As excerpted from Research in Motion Drops 10% After Hours, Precisely As We Warned Two Months Ago – MARGIN COMPRESSION!!! Thursday, March 24th, 2011 (I also warned again in April - Blackberries Getting Blacked Out, Imitate Amateur Base Jumpers Sans Parachute! Friday, April 29th, 2011):

On January 20th, I posted "Blackberries Lost More Market Share Than We Bearishly Anticipated While RIMM’s Share Price Spikes: Is It Time To Revisit the Bear Thesis?". I turned bearish on RIM last summer and made some money on its dip back then. Shortly afterward, its shares did the QE thing, despite the fact Android started sucking up market share everywhere while simultaneously squeezing margins like orange juice. As excerpted from the aforementioned post:

We have updated our mobile OS and handset manufacturer market share model and will make it available to subscribers as an online app by next week. In the meantime, let’s review some of the findings – vendor by vendor. First up is Research in Motion. This was a profitable short in 2010, with the share price hitting our targets within 100 pennies. Since then, the stock has risen appreciably. Let’s take a look to see if the rise was justified.
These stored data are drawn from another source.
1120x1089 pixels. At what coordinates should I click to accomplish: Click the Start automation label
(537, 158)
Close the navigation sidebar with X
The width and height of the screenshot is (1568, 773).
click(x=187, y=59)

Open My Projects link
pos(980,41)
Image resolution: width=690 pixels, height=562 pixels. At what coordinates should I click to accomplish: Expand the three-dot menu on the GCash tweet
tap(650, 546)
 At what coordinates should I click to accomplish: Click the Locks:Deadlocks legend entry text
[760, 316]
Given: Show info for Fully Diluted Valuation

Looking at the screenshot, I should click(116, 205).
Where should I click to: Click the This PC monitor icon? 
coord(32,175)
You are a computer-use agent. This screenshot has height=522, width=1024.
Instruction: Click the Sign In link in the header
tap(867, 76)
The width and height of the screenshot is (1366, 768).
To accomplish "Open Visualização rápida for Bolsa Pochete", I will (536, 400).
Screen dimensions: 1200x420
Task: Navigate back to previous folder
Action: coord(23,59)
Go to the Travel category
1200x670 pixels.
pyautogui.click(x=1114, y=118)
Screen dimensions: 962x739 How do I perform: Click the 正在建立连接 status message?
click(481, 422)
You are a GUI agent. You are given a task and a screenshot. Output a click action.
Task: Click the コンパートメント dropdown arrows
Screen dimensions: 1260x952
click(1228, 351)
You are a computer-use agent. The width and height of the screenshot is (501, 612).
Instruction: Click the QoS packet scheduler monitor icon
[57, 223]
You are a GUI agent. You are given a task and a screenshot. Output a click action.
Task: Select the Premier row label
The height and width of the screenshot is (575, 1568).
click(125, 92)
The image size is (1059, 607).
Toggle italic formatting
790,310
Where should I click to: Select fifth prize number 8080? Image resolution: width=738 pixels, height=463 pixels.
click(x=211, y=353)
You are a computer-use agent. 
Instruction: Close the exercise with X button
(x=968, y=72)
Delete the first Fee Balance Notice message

Page 5 of our Research in Motion forensic analysis (released in the summer of 2010 -  File Icon RIMM Forensic Analysis and Valuation – Professional & Institutional or File Icon RIMM Forensic Analysis and Valuation – Retail) clearly stated that while we expected RIMM’s handset shipments to rise as a result of a rapidly expanding smartphone market, it will lose considerable market share....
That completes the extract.